REQUIREMENT: Print exactly the lines of the listing below from the one containing "Task: Open the Atlanta Braves team page" through the final line, both included, and no pictures.

DATA SHOWN:
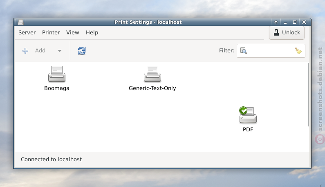Open the Server menu
Image resolution: width=325 pixels, height=187 pixels.
coord(27,33)
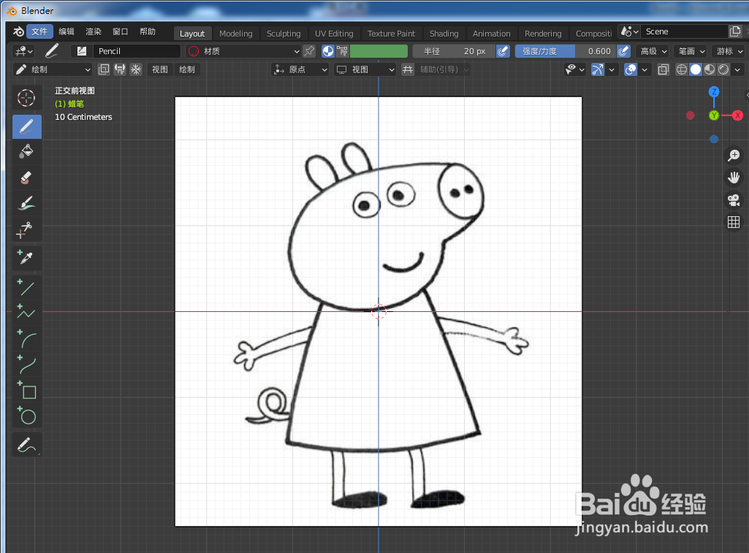Select the Erase tool

26,177
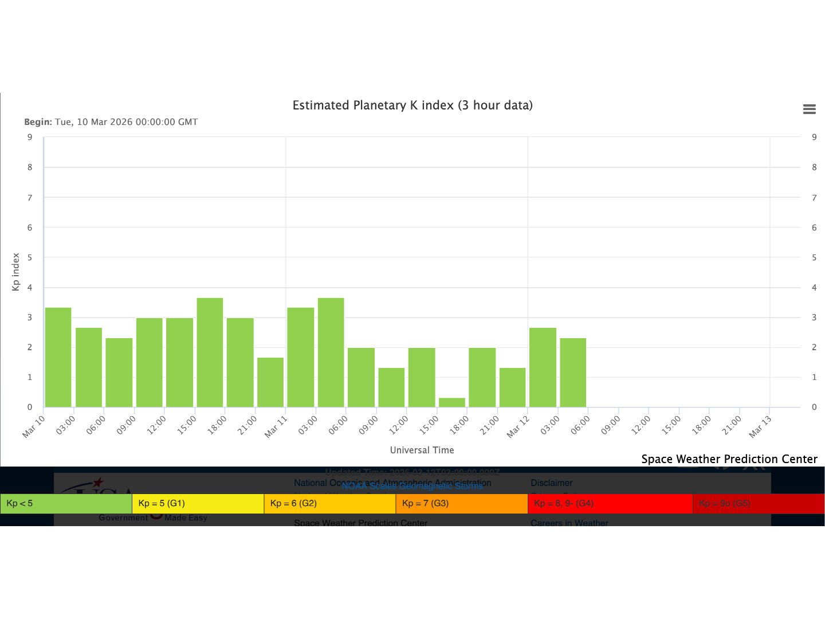This screenshot has width=825, height=619.
Task: Open the NOAA Scales Geomagnetic Storms link
Action: coord(413,486)
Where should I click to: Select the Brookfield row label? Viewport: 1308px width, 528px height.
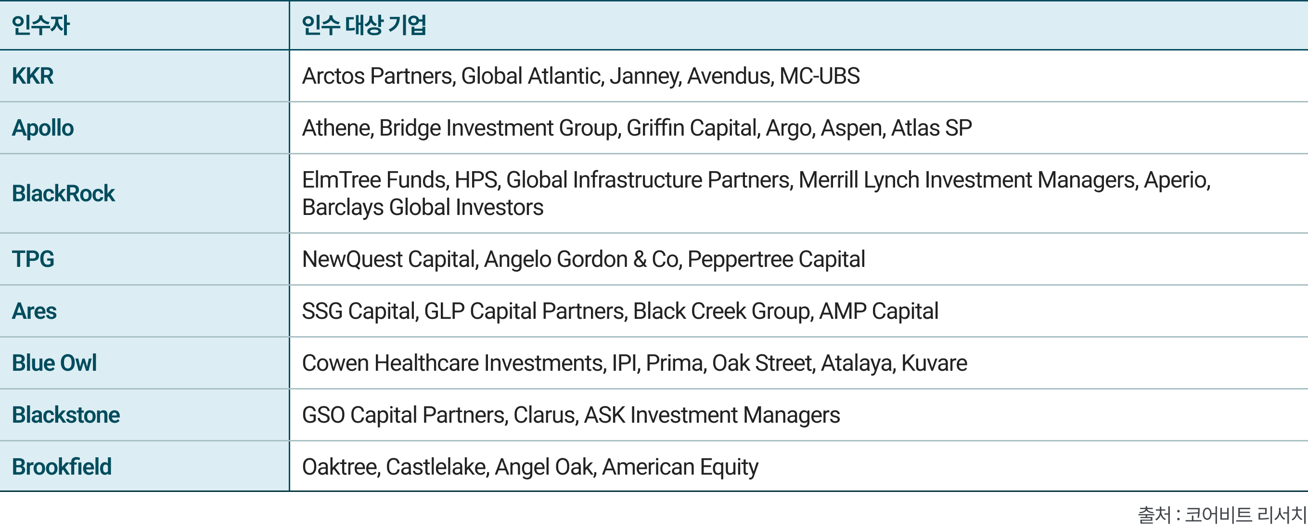[62, 467]
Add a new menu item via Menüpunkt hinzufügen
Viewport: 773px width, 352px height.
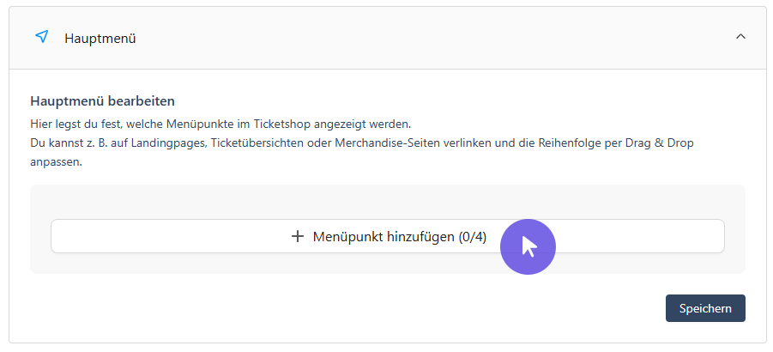coord(388,236)
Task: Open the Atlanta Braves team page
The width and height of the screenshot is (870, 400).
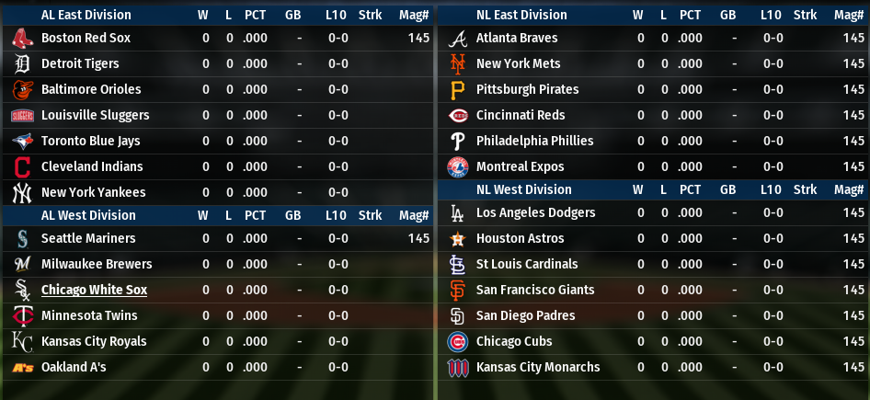Action: [x=517, y=38]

ANSWER SECTION:
Task: Open the Atlanta Braves team page
The width and height of the screenshot is (870, 400).
Action: [x=517, y=38]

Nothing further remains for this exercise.